At the centre, the children attend school after they finish work for the day. They are able to study English, math and Bangla, as well as receive life-skills training. Mrs. Ban heartily commended the children's interest in a better future through education, despite the difficult realities of their lives.
“I am deeply moved by how hard you are working to continue your education after working for hours every day to help your families,” she said.
A total of 6,600 centres have been established in Bangladesh, targeting 166,000 child labourers between the ages of 10 to 14 who are not receiving a formal education because they work to support themselves and their families. The project is funded by UNICEF in partnership with the Canadian International Development Agency and the Swedish International Development Cooperation Agency.
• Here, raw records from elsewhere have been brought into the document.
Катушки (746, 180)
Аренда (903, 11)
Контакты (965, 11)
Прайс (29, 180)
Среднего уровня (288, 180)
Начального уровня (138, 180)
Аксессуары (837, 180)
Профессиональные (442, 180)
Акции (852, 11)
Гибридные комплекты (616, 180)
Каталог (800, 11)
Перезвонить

"There are more girls than boys in most learning centres. We want to include and empower more girls," explained UNICEF Bangladesh Chief of Education Nabendra Dahal. "The challenge is to make the learners stay on to complete the 40-month course. Many drop out because of high rates of mobility and rising demands on their earning."
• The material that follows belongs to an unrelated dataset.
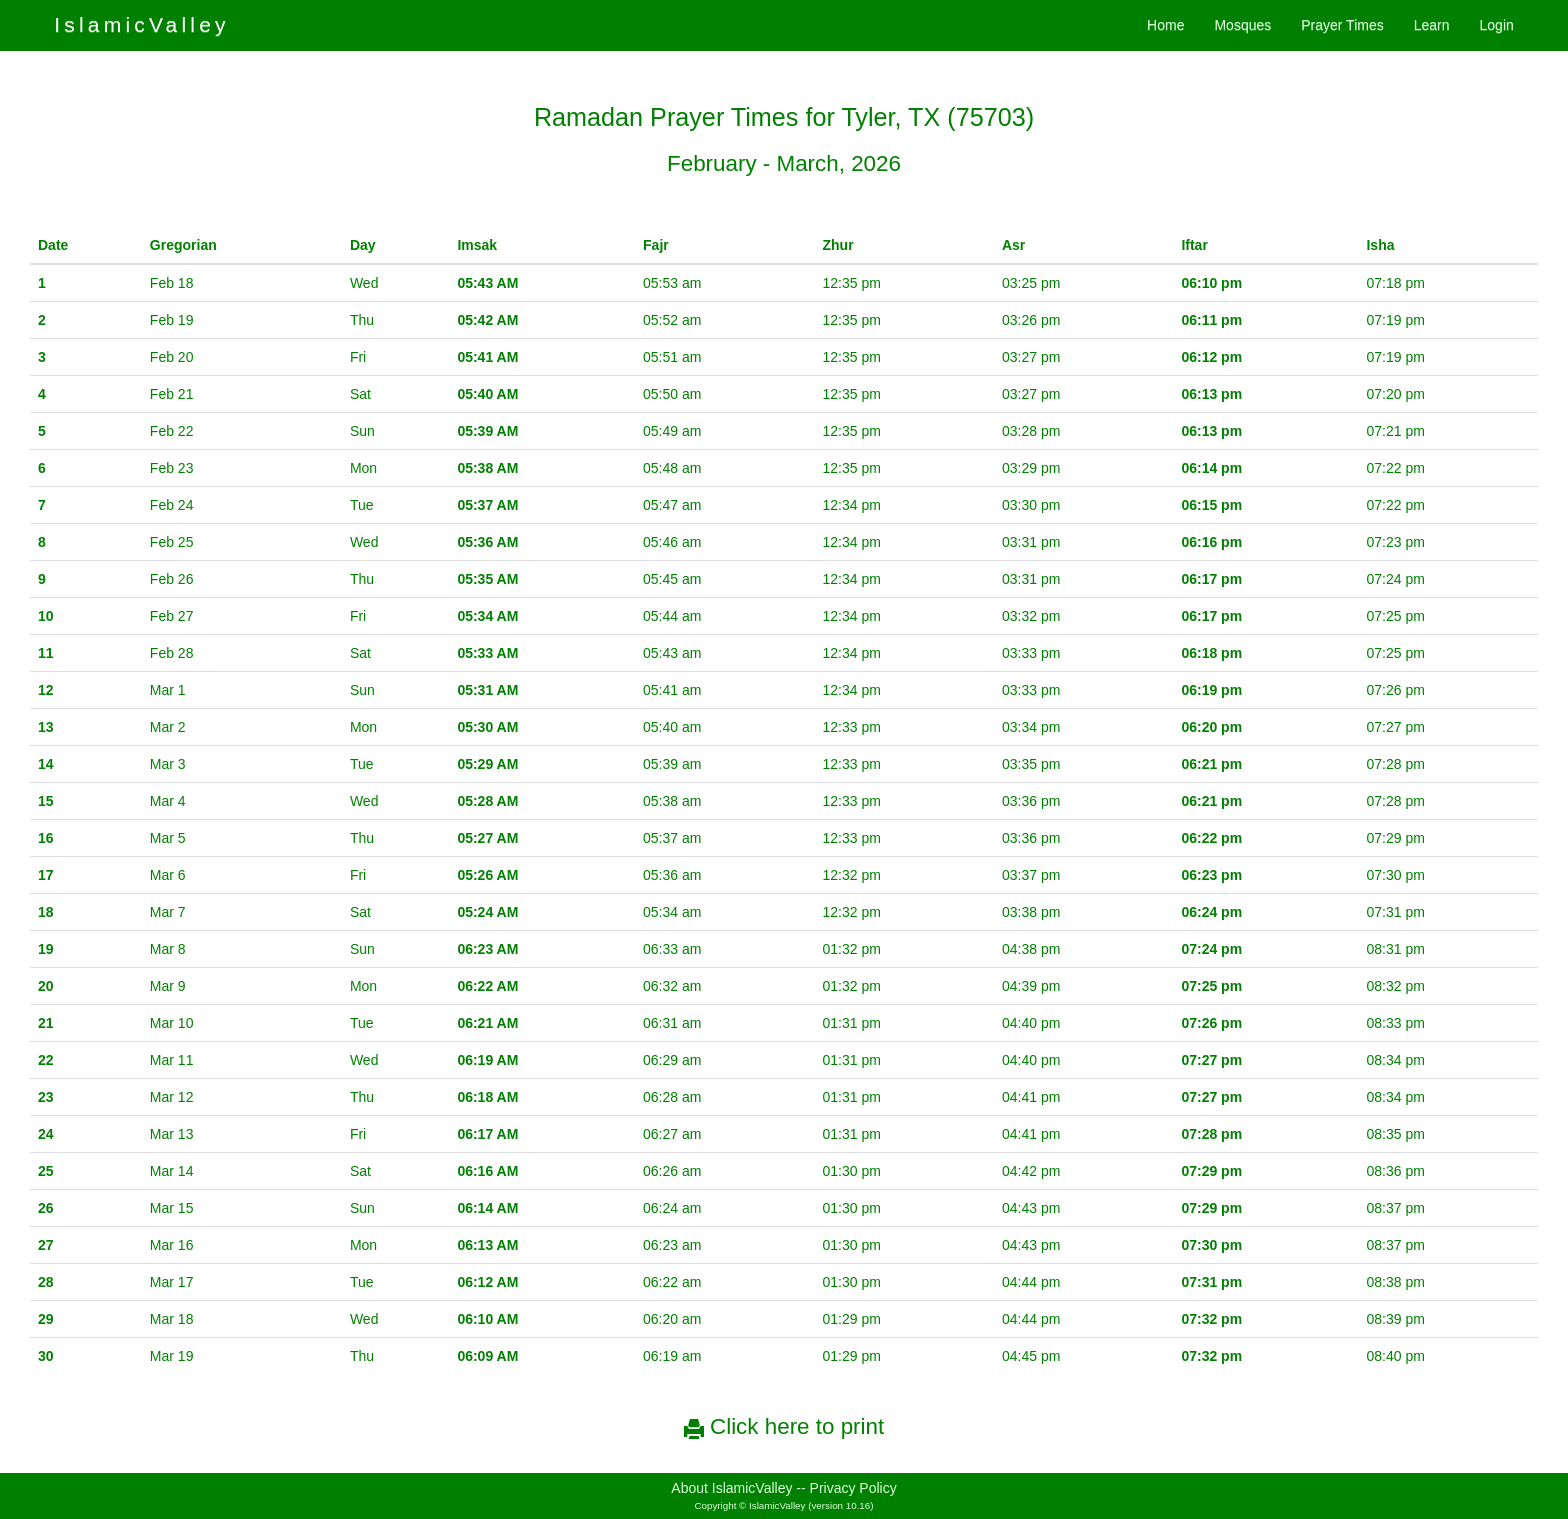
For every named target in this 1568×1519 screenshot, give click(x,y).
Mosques (1242, 25)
The Project Director of the Bureau of Non-Formal Education, Rezaul Quader, toured the learning centre with Mrs. Ban, who observed the students' various study groups and activities.
"I am impressed to see your perseverance under difficult circumstances," Mrs. Ban told the children. "I encourage you to keep it up. And I thank the Government of Bangladesh, the implementing NGO and UNICEF for creating learning opportunities for the working children."
'Anything is possible'
Mrs. Ban spoke to individual students, asking them each their name and age and inquiring about their lessons, families and jobs.
The children, who work at various jobs such as selling vegetables or making handicrafts, told her they have to work for an average of six hours every day to earn approximately $8.
"I will tell you a true story," said Mrs. Ban. "When my husband, the UN Secretary-General, was a child, he did not have a desk to study on and he often studied under a tree. If you work hard and stay focused on your future, anything is possible, and you can one day realize your dreams and reach your goals."